Aim of the exercise –
What you give must be exactly the lines of the material from the first through the line that contains "772x438 pixels.", inclusive, and no others.
---*---
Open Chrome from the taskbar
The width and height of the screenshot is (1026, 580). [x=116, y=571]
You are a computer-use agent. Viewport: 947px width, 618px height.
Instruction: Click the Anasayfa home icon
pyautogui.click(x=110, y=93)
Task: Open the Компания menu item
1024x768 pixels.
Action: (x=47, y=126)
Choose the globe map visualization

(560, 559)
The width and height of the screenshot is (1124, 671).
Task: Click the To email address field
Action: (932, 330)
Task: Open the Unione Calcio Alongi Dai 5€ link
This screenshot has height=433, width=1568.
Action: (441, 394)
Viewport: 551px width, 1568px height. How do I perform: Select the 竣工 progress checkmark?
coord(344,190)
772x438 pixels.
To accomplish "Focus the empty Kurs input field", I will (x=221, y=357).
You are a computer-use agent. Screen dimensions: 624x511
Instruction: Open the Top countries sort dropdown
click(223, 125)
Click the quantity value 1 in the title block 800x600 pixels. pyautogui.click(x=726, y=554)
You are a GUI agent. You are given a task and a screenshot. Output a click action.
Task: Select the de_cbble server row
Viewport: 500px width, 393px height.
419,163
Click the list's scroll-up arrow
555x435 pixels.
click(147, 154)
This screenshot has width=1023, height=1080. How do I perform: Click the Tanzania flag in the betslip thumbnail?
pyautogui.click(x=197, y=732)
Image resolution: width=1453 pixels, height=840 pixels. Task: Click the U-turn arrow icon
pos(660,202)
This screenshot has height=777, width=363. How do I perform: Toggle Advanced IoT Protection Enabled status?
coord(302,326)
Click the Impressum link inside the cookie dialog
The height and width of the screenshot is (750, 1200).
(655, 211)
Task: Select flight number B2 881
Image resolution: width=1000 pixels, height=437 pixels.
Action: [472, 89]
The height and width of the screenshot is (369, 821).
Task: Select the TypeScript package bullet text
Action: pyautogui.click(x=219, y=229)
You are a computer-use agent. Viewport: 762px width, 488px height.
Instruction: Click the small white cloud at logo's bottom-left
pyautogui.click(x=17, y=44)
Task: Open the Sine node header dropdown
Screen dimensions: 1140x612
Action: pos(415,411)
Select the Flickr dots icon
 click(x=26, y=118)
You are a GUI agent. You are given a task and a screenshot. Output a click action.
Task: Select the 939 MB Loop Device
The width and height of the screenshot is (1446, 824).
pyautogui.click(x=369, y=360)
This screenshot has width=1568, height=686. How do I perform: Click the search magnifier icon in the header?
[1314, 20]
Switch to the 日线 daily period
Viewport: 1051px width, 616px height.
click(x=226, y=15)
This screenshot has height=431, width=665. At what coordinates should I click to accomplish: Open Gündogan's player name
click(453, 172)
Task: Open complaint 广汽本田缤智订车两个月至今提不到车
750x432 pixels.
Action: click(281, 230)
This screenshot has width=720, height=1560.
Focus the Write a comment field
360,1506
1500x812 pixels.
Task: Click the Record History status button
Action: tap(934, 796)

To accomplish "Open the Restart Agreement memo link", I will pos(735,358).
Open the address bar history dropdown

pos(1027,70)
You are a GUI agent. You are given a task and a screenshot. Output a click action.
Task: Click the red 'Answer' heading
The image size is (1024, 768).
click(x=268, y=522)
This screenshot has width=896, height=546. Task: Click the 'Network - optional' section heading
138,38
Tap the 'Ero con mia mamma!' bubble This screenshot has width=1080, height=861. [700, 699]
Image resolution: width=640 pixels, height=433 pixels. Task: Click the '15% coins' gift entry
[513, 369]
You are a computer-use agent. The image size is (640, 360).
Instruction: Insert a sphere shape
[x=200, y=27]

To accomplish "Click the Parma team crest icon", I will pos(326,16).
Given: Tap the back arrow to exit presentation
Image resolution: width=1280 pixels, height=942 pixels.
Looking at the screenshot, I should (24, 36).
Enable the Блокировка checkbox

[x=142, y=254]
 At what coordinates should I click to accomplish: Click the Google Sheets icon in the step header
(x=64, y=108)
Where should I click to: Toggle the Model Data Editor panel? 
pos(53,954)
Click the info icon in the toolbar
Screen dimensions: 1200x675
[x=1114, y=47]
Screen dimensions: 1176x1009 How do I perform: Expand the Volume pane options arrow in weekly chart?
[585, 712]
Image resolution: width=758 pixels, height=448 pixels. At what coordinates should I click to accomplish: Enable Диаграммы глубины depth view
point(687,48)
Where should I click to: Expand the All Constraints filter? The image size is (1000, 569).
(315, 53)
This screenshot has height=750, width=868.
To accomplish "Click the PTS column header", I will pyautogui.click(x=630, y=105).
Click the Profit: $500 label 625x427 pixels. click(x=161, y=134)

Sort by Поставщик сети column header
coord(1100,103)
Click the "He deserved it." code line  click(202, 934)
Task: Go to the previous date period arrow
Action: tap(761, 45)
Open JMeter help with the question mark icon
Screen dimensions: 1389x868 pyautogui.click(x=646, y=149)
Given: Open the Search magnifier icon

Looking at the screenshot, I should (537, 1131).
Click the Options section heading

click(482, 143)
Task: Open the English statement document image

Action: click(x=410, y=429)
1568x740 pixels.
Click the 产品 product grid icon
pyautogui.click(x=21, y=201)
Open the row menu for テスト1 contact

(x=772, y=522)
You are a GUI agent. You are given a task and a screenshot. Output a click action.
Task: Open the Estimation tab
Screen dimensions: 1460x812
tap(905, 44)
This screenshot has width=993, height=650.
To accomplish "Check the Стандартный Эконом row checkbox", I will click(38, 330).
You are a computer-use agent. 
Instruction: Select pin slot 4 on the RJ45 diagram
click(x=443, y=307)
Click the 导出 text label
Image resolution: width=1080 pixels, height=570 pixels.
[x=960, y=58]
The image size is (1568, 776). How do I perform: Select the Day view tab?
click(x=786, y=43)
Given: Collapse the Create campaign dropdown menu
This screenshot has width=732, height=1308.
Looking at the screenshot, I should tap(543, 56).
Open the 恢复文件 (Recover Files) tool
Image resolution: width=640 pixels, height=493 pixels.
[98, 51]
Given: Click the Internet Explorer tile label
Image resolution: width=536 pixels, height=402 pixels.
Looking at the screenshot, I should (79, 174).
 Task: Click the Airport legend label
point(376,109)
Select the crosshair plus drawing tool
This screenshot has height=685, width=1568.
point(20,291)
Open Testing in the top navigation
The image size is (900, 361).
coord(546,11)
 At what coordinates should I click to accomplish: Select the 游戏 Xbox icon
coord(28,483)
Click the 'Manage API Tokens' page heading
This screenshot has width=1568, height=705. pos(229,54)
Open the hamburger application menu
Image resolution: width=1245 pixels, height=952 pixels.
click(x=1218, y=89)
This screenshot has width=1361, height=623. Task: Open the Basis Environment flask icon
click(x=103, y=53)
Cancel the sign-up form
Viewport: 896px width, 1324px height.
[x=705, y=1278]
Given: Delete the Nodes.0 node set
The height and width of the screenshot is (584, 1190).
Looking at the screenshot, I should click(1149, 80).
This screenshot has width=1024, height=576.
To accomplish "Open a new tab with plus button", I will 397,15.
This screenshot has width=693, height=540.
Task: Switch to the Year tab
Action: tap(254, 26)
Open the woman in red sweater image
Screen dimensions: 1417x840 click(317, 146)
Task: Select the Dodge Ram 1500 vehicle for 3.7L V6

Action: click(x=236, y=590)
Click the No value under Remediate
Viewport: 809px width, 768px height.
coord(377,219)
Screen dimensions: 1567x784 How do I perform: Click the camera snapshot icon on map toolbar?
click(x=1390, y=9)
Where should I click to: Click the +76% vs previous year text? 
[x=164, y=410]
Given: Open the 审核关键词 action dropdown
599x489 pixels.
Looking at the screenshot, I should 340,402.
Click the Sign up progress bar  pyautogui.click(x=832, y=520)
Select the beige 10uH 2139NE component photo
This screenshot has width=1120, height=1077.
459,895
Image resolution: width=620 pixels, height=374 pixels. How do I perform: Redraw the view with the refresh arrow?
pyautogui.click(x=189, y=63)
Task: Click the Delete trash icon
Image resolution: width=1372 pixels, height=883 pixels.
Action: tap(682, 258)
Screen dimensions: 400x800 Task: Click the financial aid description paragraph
---*---
Result –
Open Chrome from the taskbar
The width and height of the screenshot is (1026, 580). [x=116, y=571]
You are a computer-use agent. Viewport: 947px width, 618px height.
Instruction: Click the Anasayfa home icon
pyautogui.click(x=110, y=93)
Task: Open the Компания menu item
1024x768 pixels.
Action: (x=47, y=126)
Choose the globe map visualization

(560, 559)
The width and height of the screenshot is (1124, 671).
Task: Click the To email address field
Action: (932, 330)
Task: Open the Unione Calcio Alongi Dai 5€ link
This screenshot has height=433, width=1568.
Action: (441, 394)
Viewport: 551px width, 1568px height. How do I perform: Select the 竣工 progress checkmark?
coord(344,190)
772x438 pixels.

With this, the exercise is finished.